==== Available data

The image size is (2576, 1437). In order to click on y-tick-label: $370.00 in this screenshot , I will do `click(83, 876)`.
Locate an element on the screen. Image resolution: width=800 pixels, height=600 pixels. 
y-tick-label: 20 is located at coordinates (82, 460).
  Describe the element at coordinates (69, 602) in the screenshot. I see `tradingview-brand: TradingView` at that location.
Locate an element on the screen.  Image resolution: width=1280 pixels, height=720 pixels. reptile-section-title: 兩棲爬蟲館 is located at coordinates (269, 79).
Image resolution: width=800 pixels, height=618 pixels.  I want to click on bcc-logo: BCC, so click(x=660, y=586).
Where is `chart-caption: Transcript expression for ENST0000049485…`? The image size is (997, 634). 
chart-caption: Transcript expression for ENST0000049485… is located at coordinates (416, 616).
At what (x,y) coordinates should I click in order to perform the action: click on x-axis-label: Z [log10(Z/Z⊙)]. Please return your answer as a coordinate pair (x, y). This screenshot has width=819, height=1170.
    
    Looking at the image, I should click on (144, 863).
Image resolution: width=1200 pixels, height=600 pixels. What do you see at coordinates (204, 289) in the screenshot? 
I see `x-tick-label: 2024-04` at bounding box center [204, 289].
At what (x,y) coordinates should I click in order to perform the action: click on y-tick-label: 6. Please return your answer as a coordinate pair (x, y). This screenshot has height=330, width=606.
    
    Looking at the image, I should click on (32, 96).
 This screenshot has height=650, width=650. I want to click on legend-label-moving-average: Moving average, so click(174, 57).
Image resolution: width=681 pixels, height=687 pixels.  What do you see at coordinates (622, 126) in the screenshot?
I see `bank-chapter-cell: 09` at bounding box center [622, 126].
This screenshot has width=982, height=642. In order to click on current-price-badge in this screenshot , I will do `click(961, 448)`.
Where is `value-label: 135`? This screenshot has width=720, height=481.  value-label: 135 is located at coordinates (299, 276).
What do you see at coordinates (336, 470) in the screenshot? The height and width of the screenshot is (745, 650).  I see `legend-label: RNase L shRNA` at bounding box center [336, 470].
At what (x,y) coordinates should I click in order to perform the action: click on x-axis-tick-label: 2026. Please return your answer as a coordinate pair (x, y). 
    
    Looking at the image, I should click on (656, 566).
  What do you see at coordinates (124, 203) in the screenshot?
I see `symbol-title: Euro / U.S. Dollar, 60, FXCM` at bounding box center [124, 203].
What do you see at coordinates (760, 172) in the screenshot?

========

Put the stretch of material from the line containing "Image resolution: width=800 pixels, height=618" through the line containing "center [204, 289]." into a numbered list, leaving out any blank lines.

1. Image resolution: width=800 pixels, height=618 pixels.  I want to click on bcc-logo: BCC, so click(x=660, y=586).
2. Where is `chart-caption: Transcript expression for ENST0000049485…`? The image size is (997, 634). 
3. chart-caption: Transcript expression for ENST0000049485… is located at coordinates (416, 616).
4. At what (x,y) coordinates should I click in order to perform the action: click on x-axis-label: Z [log10(Z/Z⊙)]. Please return your answer as a coordinate pair (x, y). This screenshot has width=819, height=1170.
5.     Looking at the image, I should click on (144, 863).
6. Image resolution: width=1200 pixels, height=600 pixels. What do you see at coordinates (204, 289) in the screenshot? 
7. I see `x-tick-label: 2024-04` at bounding box center [204, 289].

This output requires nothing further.